Water wastage is an enormous yet very unseen and unacknowledged problem. Problems vary from leaks in infrastructure to poorlymaintained outlets. Numerous things that can be done here: aerators, dual-flush toilets, and lower-volume cisterns are a few. But maintenance must also happen across major infrastructure, using modern technologies such as Xylem Smartball to spot even micro leaks acoustically. Above all, maintenance and monitoring is a choice: many of us don’t even notice if our water consumption goes up, yet that is a perfect sign of leak problems.

RECYCLE WATER

Water capture and recycling have already been mentioned above, underscoring their necessity. In South Africa, for example, there is abundant rainfall - but it is spread unevenly, and catchment areas don’t serve the majority of the country. Nor do African countries take care of their aquifers, even though these resources could hold 100 times more volumes than groundwater. Rainwater harvesting, greywater recycling and aquifer rehabilitation are not common practices. Such systems are often easy to introduce, but we need more emphasis on them.

AWARENESS

Africa’s biggest water challenge is perhaps that we take it for granted. This isn’t the case in most rural communities, where people often have to walk many kilometres to get water. They appreciate it more, yet often are stuck in a poverty trap where they spend too much time on water collection. In urban areas, people are more prone to take water for granted: taps might be closed, but leaks aren’t taken seriously.

Companies and cities don’t have robust water conservation strategies. Most municipalities don’t even employ hydrologists. The answer is education: not just state-led campaigns, but also water strategies within companies. Water is a hidden risk: it doesn’t seem like a problem until something happens, such as a drought, at which point intervention comes too late. Everyone must work on being more water aware, through sensible and pragmatic strategies.
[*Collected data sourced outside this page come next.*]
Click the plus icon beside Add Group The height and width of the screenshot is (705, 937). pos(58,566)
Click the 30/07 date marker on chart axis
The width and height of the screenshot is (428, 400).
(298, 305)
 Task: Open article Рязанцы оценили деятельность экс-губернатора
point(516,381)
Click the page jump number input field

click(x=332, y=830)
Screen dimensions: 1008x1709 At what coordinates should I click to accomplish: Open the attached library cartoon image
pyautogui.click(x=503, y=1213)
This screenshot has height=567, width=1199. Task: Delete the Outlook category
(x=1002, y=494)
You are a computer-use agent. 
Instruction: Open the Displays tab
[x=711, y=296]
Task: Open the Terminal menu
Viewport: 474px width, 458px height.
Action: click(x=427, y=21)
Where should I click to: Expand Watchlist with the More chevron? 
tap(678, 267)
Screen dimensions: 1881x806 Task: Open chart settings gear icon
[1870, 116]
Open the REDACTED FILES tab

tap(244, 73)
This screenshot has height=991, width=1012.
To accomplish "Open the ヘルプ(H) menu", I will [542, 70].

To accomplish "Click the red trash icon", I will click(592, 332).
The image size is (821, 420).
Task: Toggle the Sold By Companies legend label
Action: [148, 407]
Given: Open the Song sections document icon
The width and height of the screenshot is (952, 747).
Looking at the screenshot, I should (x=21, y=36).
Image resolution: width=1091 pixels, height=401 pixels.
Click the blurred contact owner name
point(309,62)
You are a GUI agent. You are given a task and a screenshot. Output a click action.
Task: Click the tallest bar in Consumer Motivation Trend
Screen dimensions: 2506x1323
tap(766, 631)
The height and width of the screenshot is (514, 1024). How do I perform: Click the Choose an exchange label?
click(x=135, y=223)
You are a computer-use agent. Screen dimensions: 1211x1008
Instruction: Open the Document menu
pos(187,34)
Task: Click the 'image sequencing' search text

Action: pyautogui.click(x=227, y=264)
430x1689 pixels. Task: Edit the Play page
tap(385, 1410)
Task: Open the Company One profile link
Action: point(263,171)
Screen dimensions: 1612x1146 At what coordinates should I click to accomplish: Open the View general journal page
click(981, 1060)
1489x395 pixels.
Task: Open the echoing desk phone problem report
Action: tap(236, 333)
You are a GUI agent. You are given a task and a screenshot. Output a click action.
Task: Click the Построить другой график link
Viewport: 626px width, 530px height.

Africa is not doing well in terms of water conservation. The continent mostly missed the 2015 Millennium Development Goal milestone of reducing by half the proportion of the population without sustainable access to safe drinking water. This shortfall didn’t happen due to a lack of capacity or resources. Instead, we’re still too bullish about water’s future and believe that the taps will run forever. There are opportunities to turn the tide around: let’s take them.